Euro Banks Feeling Dollar Shortage --
From Tradetnt.com, Oct. 5, 2008
The dollar climbed against the Euro this week, but that climb may be very short lived. Leading central banks around the world are attempting to ease the shortage of dollars in the global money market during this last fiscal quarter of 2008, and if they are successful the dollars gains may very quickly unwind. Dollar assets in European banks are feeling the economic crisis as badly as the assets held by American banks, thanks to the mortgage crisis which set the snowball rolling.
Investors have been shifting their routine and are starting to go for ‘safe-haven’ investments which have made a mess out of the economic landscape and difficult for strategists to come up with any long-term foreign exchange prediction – fallout or otherwise. But when analysts take a look at European banks’ balance sheets and liability management records for the end of 2008’s third quarter, they are discovering a very revealing pattern across the board. “The big problem in the banking system is a shortage of dollars — so when funding issues get tight, the dollar goes up, and when they ease, the dollar retreats,” said Joe Prendergast, Currency Investment Advisor at Credit Suisse in Zurich.
The third quarter came to a close on Tuesday, and the dollar racked up its biggest one day gain since the Euro was launched in 1999. The move happened thanks to the European banking system realizing just how exposed they were to problems and recognizing that interest rates would need to drop quickly soon. They also know that the US government is in the process of developing a comprehensive solution.

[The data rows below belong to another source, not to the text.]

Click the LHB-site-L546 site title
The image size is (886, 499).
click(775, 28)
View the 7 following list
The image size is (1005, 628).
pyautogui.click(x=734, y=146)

Analysts are arguing over whether or not the surge was due to the fact that there is a severe shortage of American dollars in Europe which has led to freezing interbank lending, banks having sudden liquidity problems, and a doubling of the swap line for the dollar. Borrowing rates soared of the Fed’s 2% overnight and the dollar recouped the 5% it had lost to the Euro when Lehman Brothers filed for bankruptcy.
“If people can’t fund themselves through the money market or swaps, they have to go out and buy dollars. That’s what we’ve descended into,” said Gerrard Katz, the head of North Asia currency trading at Standard Chartered in Hong Kong. Official dollar rates were more than three points lower than the European Central Banks’ and the rates almost halved to 3.79% since the end of the third quarter and the beginning of the fourth.
There is no way of knowing how long this raw flow of money will influence the exchange rate or for how long. “Central action to provide large scale dollar liquidity may help markets, but takes away one important source of dollar support as the dollar funding squeeze eases,” said Prendergast at Credit Suisse. “We recommend investors consider using current levels to position for a return of significant dollar weakness.”